Dalam pelajaran bertani di Sekolah, tahap niti harti bisa dilakukan dengan meminta para siswa untuk mengenal jenis-jenis tanaman yang sedang dihadapinya melalui penglihatan dan pengamatan secara langsung. Kemudian, niti surti yakni para siswa mengetahui ada beberapa tanaman yang kurang sehat dan itu menjadi persoalan yang harus dicarikan solusinya. Dengan sigap, siswa merumuskan rencana perbaikan tanaman itu. Misalnya, dengan rencana pemberian pupuk.
Setelah rencana didapat barulah niti bukti. Rencana itu, diwujudkan dalam bentuk pembuatan dan pemberian pupuk yang sesuai dengan kondisi penyakit yang dihadapi tanaman. Mungkin solusi yang dipilih bukan pestisida untuk menghilangkan hama, melainkan penguatan akar dengan pupuk kocor organik yang pas.

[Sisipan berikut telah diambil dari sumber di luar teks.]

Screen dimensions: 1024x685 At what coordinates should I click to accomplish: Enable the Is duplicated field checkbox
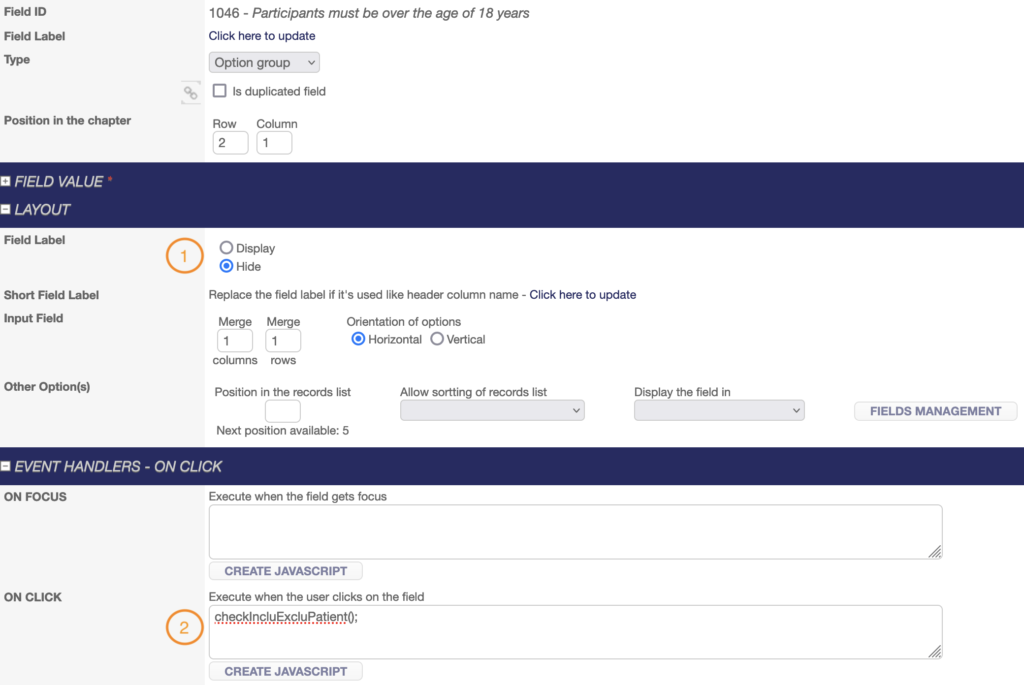tap(220, 91)
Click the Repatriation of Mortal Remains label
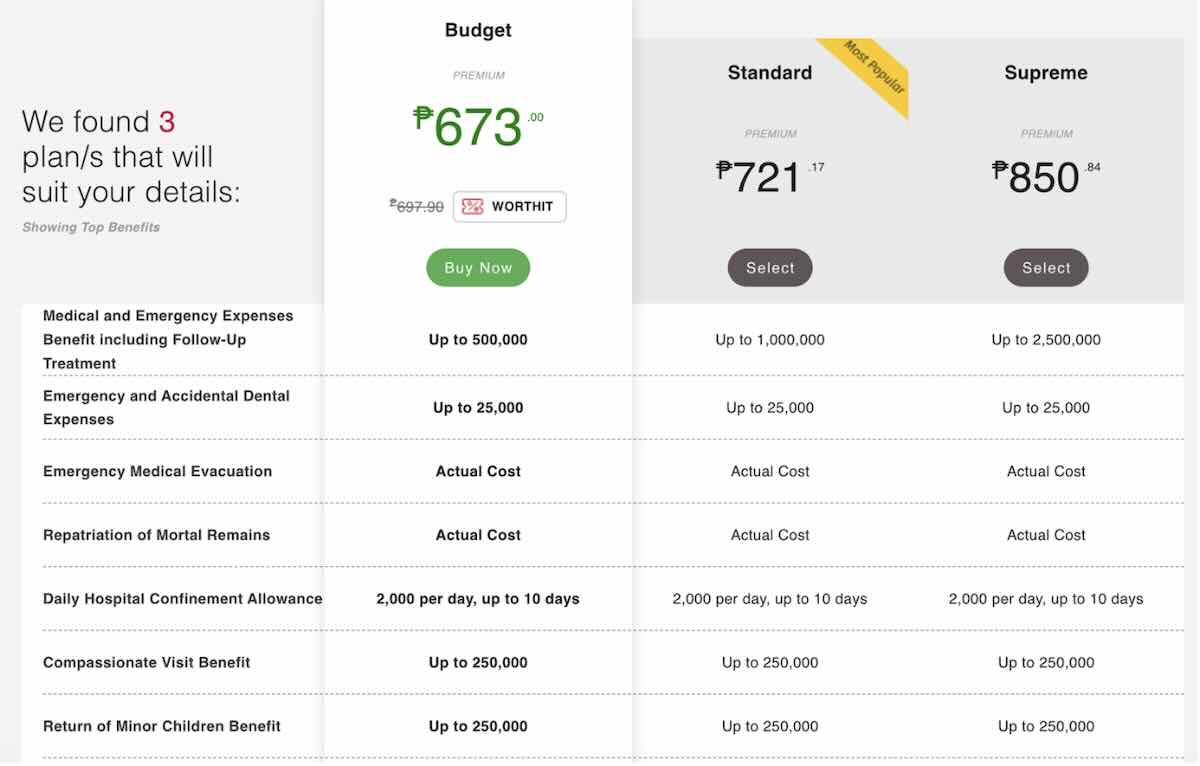Screen dimensions: 1200x766 (156, 535)
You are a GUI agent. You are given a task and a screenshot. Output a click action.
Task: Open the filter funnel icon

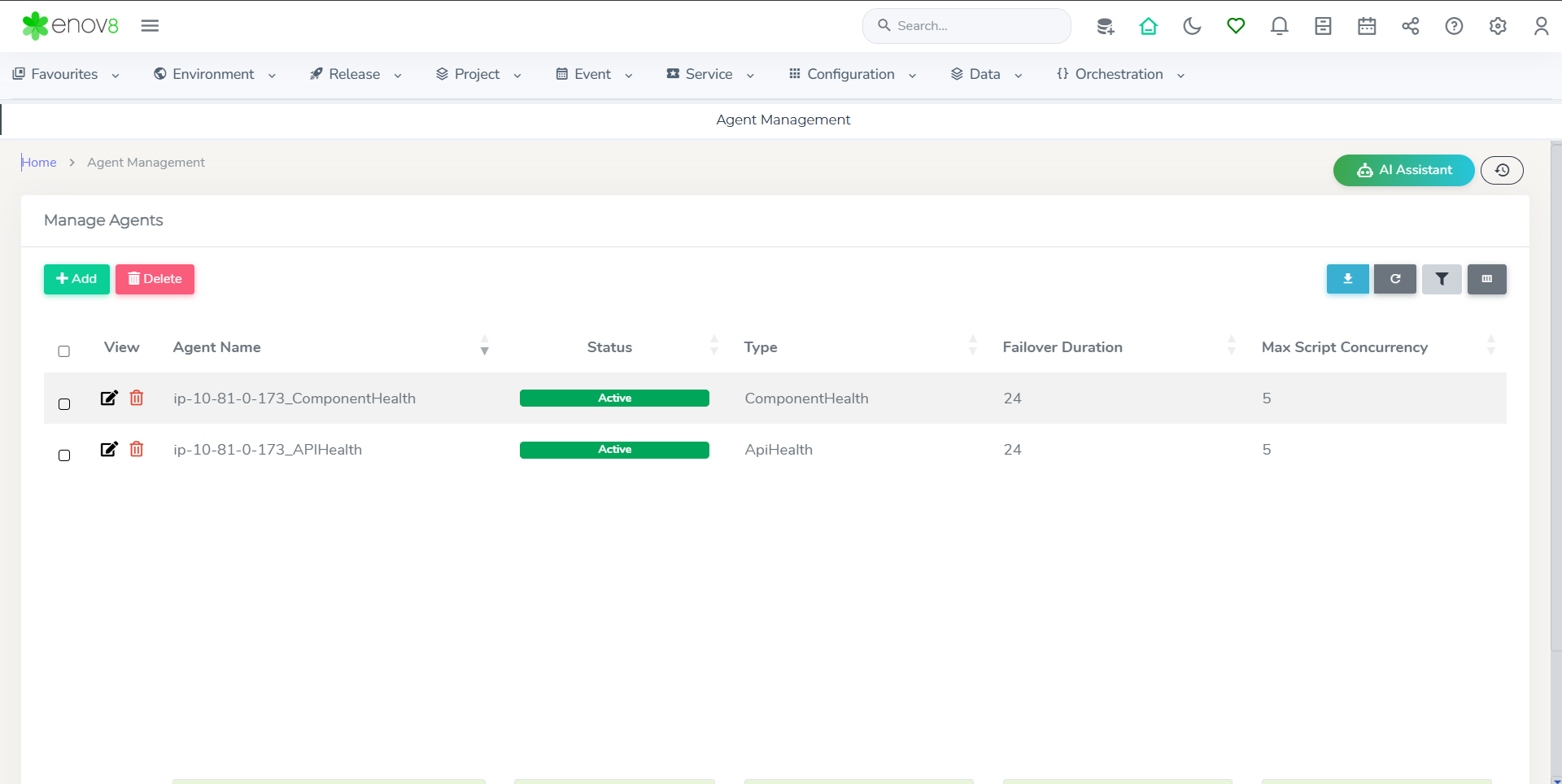click(1442, 279)
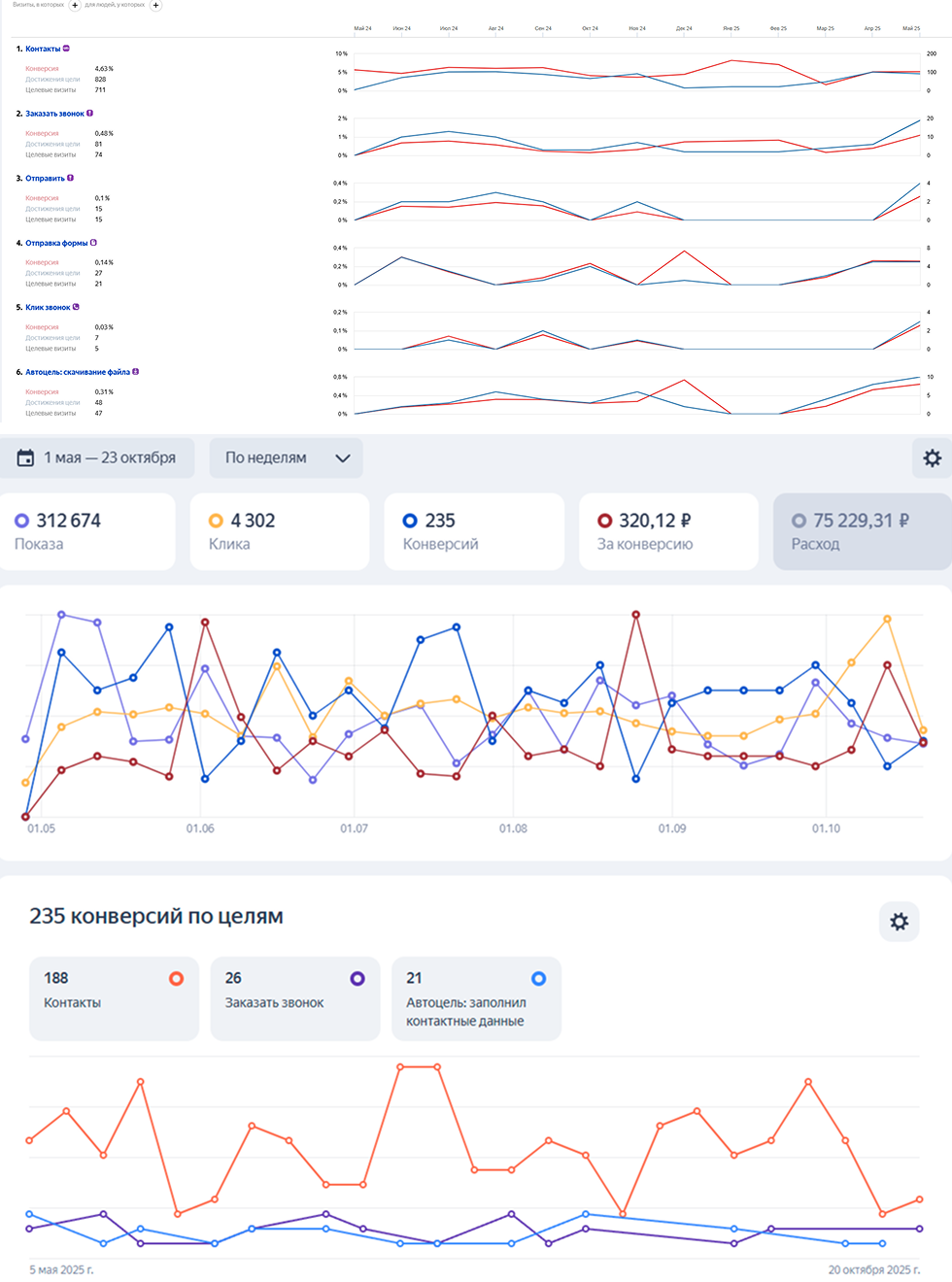Open statistics chart settings gear
Screen dimensions: 952x1282
[x=932, y=458]
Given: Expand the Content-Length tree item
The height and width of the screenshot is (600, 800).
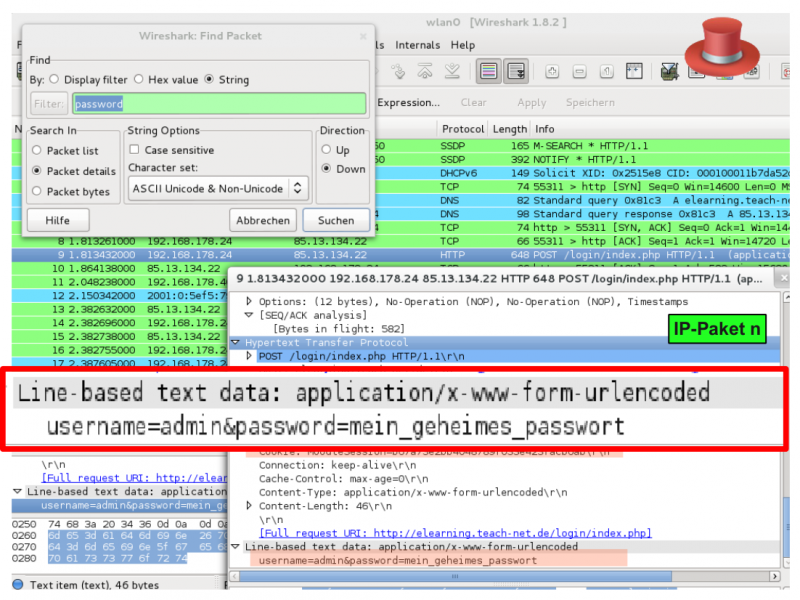Looking at the screenshot, I should [250, 506].
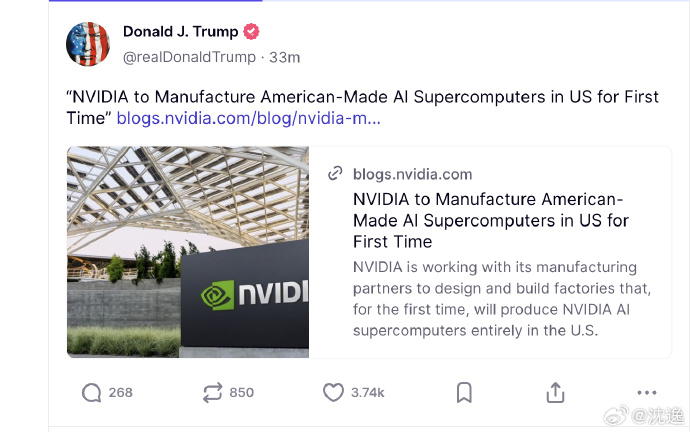
Task: Open the three-dot more options menu
Action: pos(647,393)
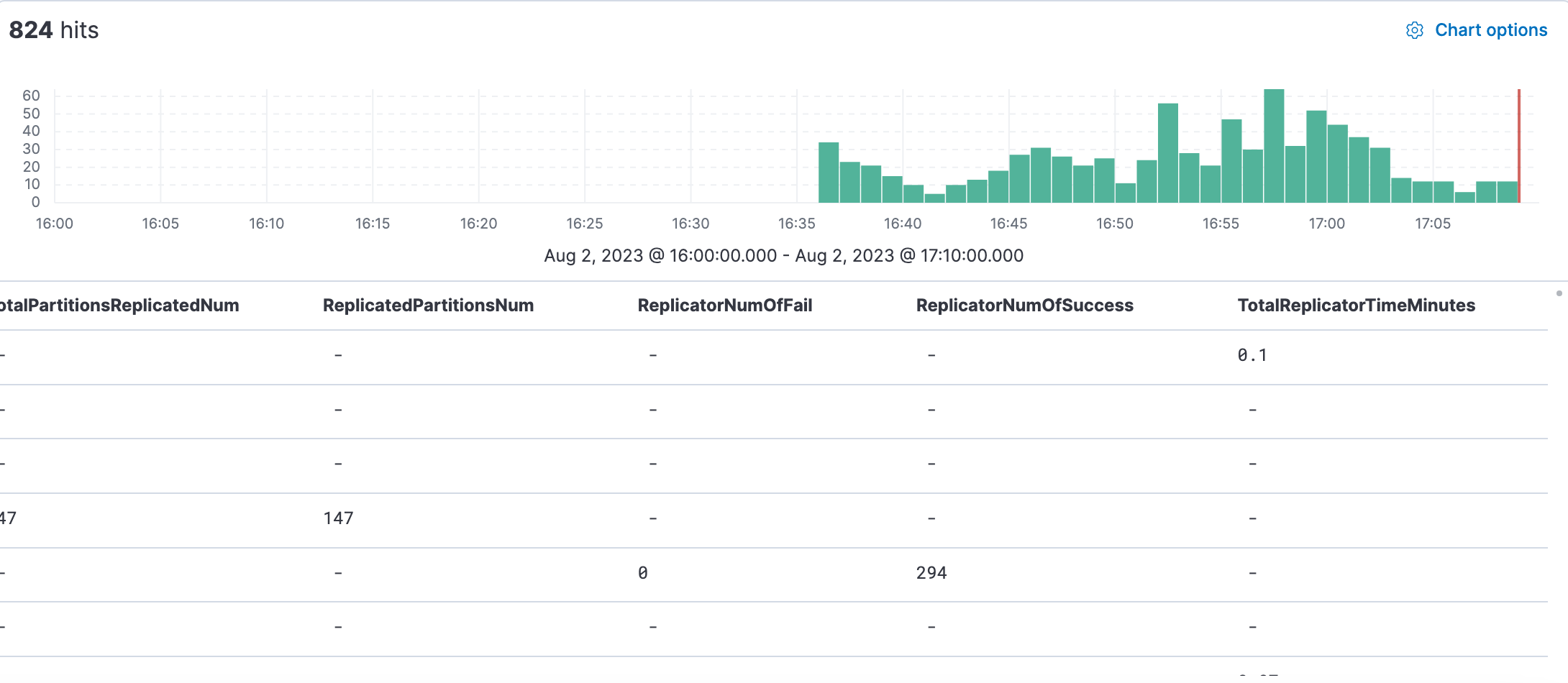Image resolution: width=1568 pixels, height=683 pixels.
Task: Select the 147 cell under ReplicatedPartitionsNum
Action: click(338, 518)
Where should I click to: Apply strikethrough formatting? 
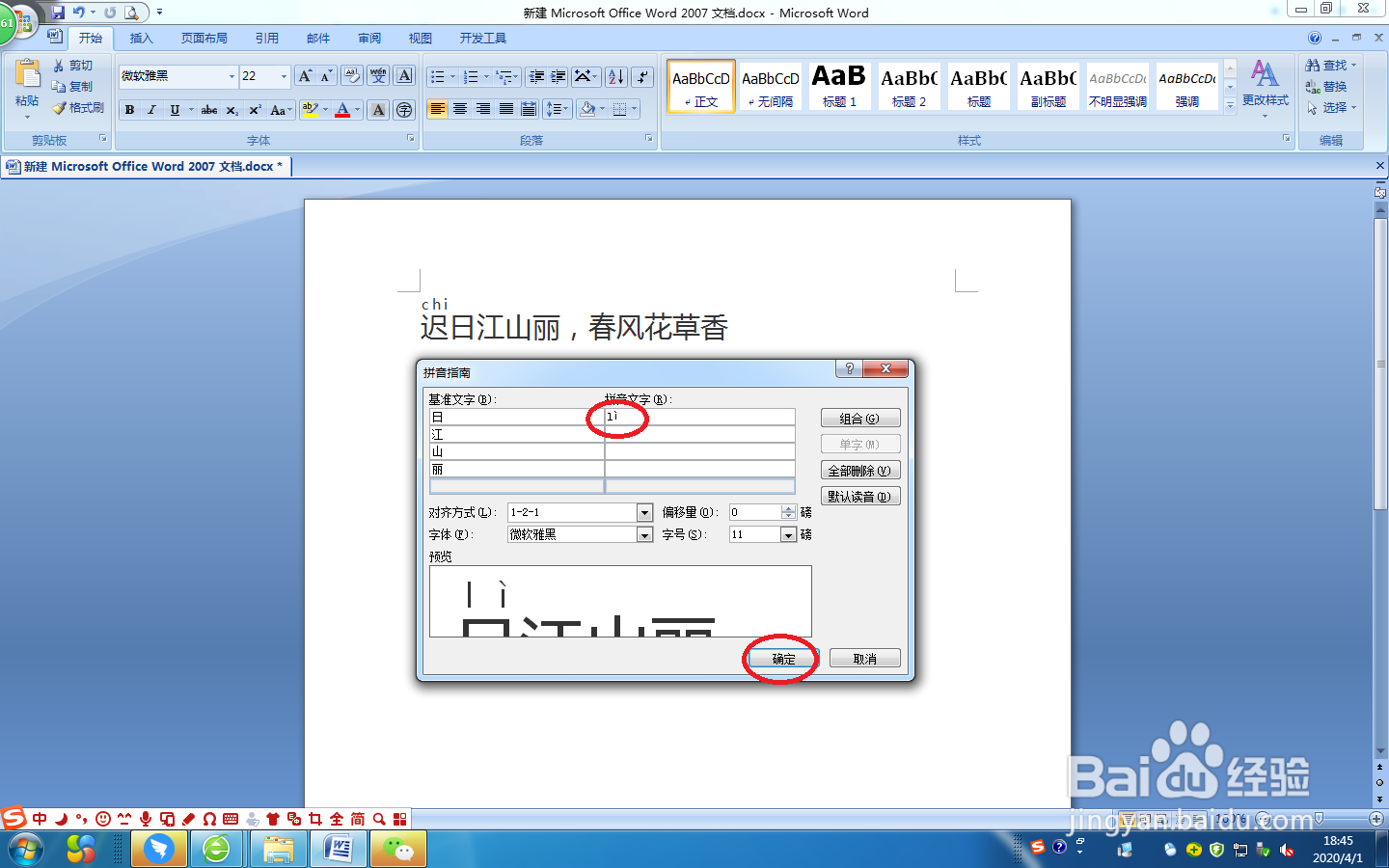pos(209,109)
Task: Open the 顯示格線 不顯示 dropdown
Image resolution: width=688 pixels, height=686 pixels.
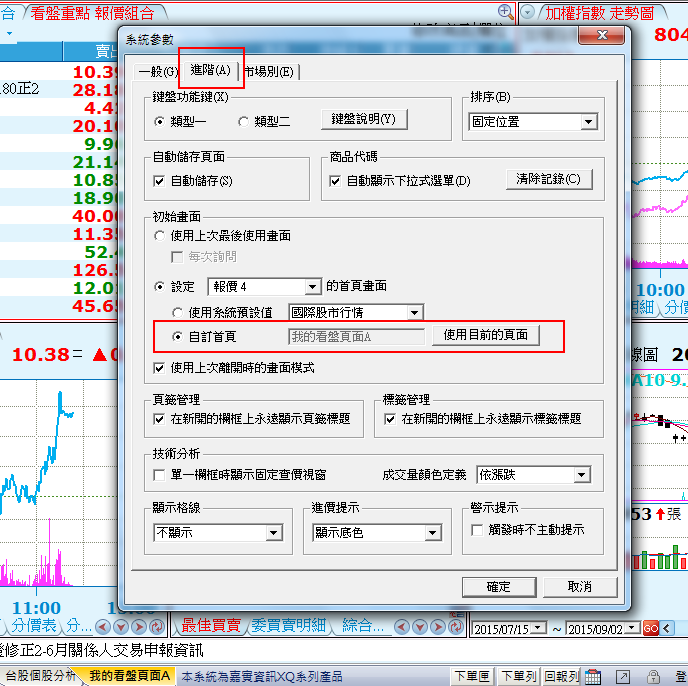Action: (x=273, y=533)
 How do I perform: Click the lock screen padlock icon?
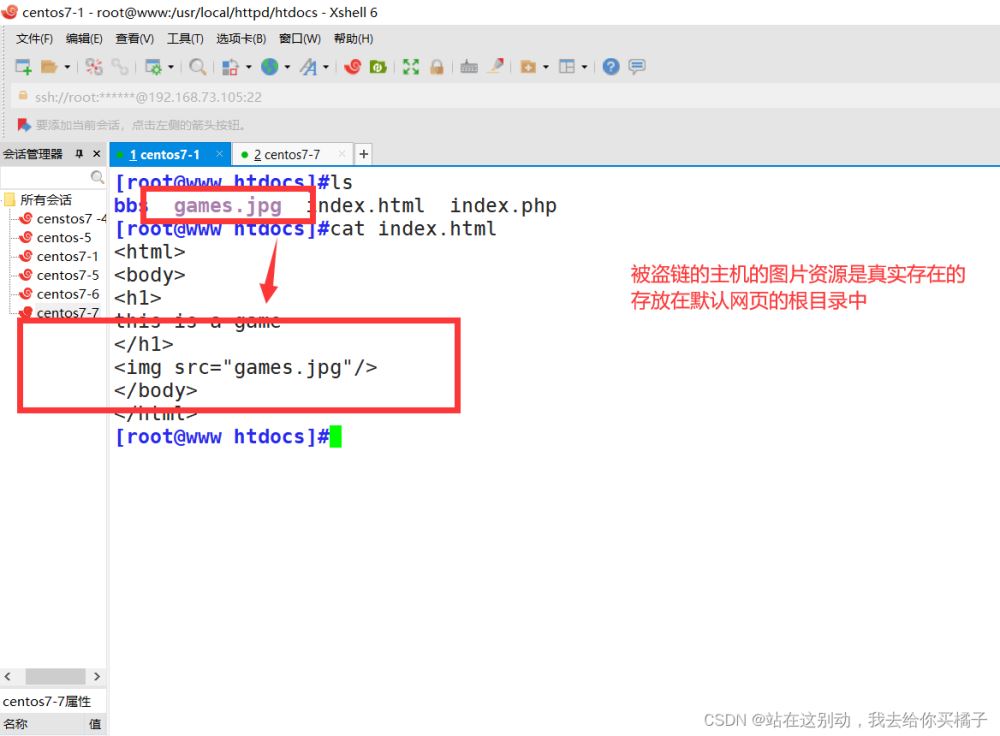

Upaya itu nyatanya membuahkan hasil. Namun, bukan berarti tanpa kekurangan. Hal-hal yang telah dilakukan perlu evaluasi. Maka, masuklah para siswa ke dalam tahap niti bakti, yakni tahap evaluasi. Terakhir, yang paling puncak dari semua tahapan yang telah dilewati adalah niti sajati. Yakni, para peserta didik mendapati dirinya kini telah menjadi insan kreatif dan orisinal.